***** Data supplied *****
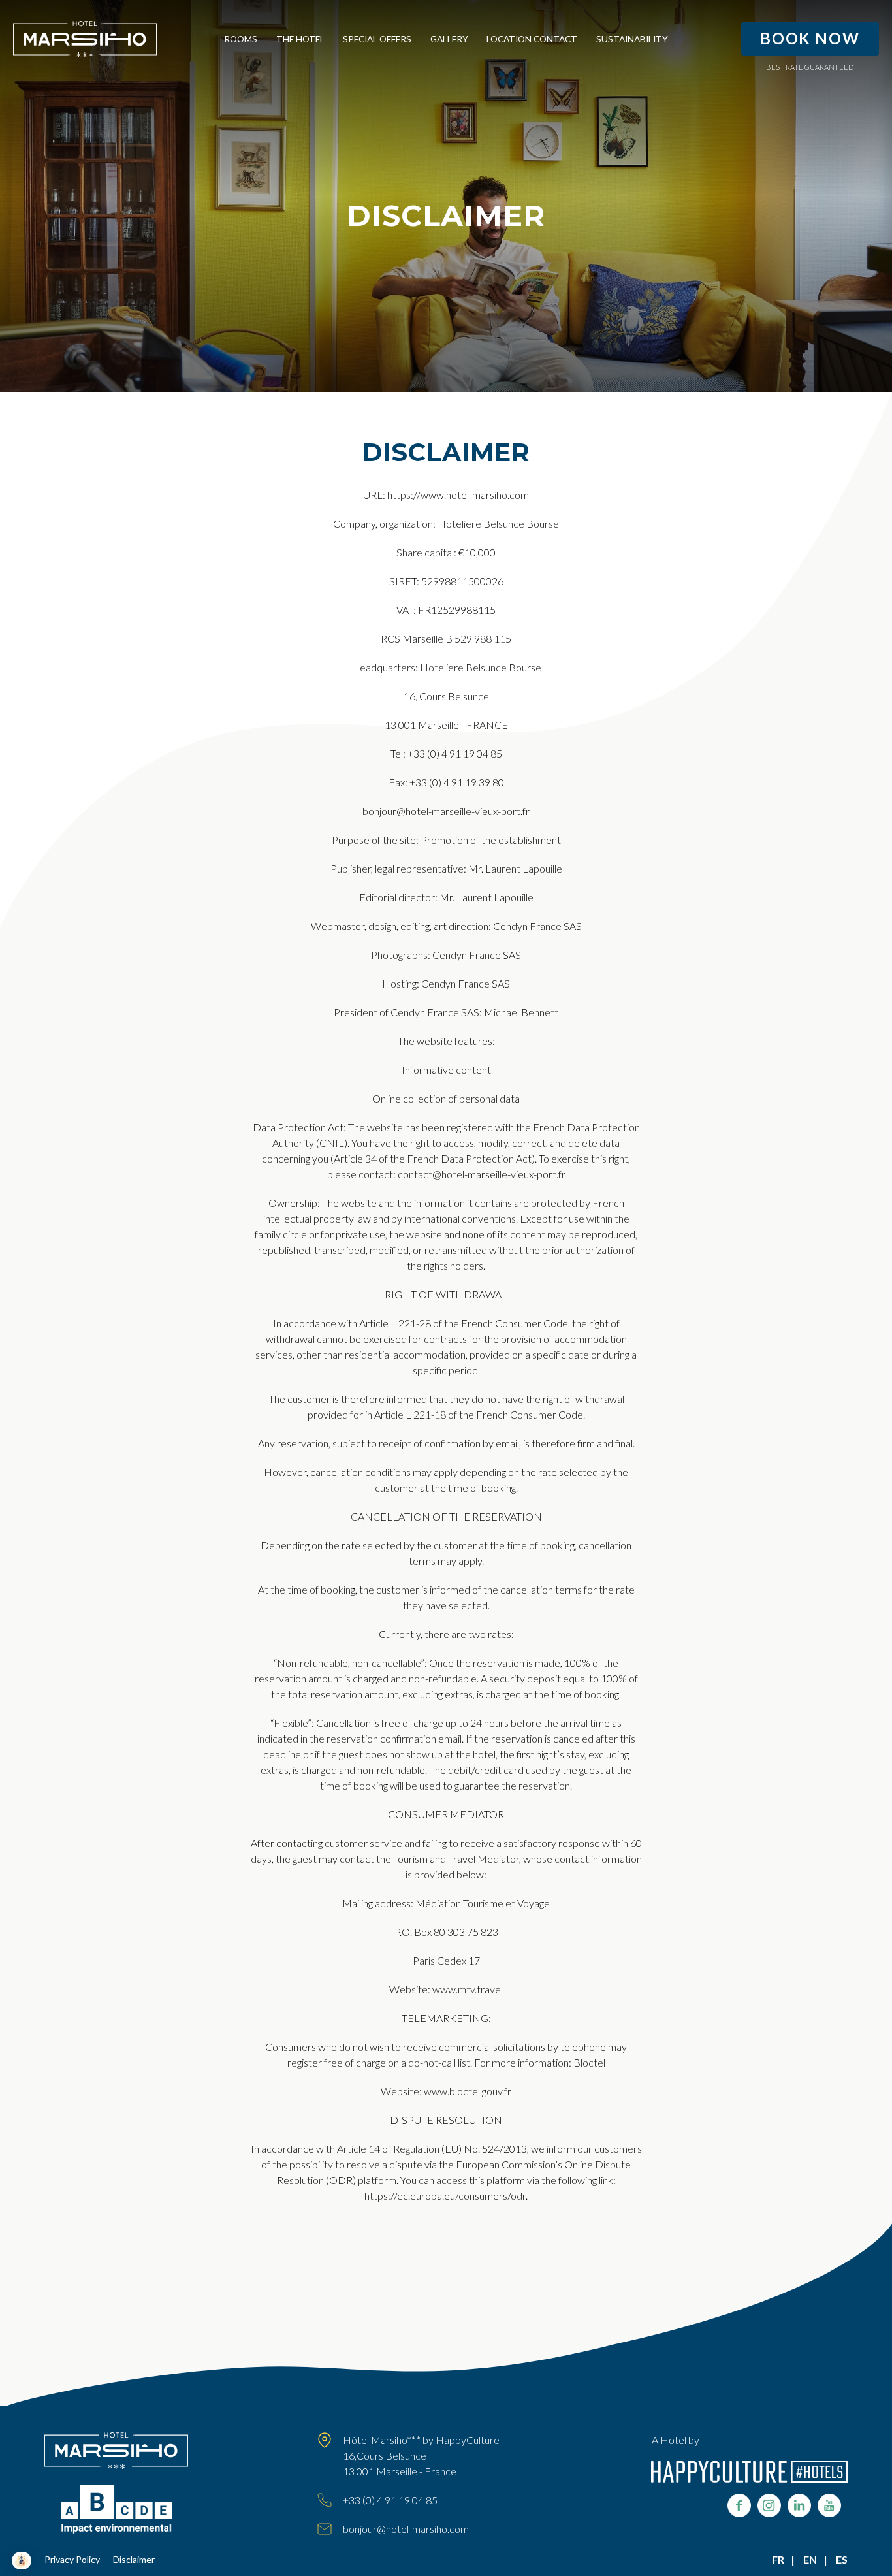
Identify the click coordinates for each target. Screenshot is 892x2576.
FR (778, 2559)
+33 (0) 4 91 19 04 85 (390, 2500)
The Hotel (300, 38)
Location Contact (531, 38)
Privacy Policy (72, 2559)
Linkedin (799, 2505)
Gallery (449, 38)
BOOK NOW (809, 38)
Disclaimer (134, 2559)
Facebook (739, 2505)
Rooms (240, 38)
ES (842, 2559)
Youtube (829, 2505)
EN (810, 2559)
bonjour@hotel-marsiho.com (406, 2528)
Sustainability (632, 38)
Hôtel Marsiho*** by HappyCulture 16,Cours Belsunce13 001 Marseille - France (421, 2455)
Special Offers (377, 38)
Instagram (769, 2505)
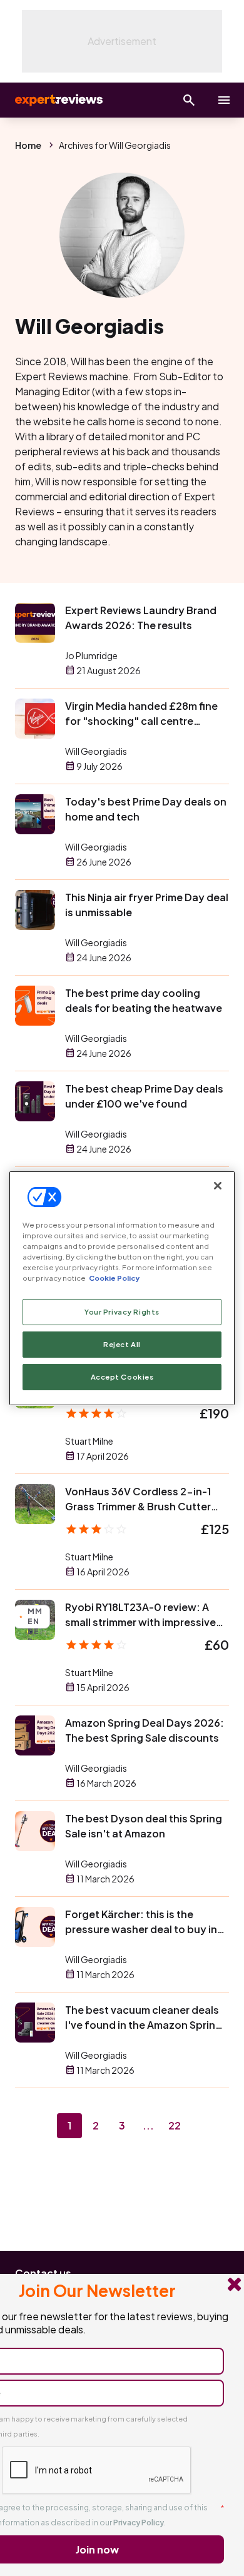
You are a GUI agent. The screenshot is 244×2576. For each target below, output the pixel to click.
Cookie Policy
*****
## What to work on
Look through the material above for the word "each" and copy every line that has it.

## Result of the exercise
Identify the click coordinates for each target. Screenshot is 892x2576.
You are a GUI agent. The screenshot is 244×2576. For each target below, output the pixel to click.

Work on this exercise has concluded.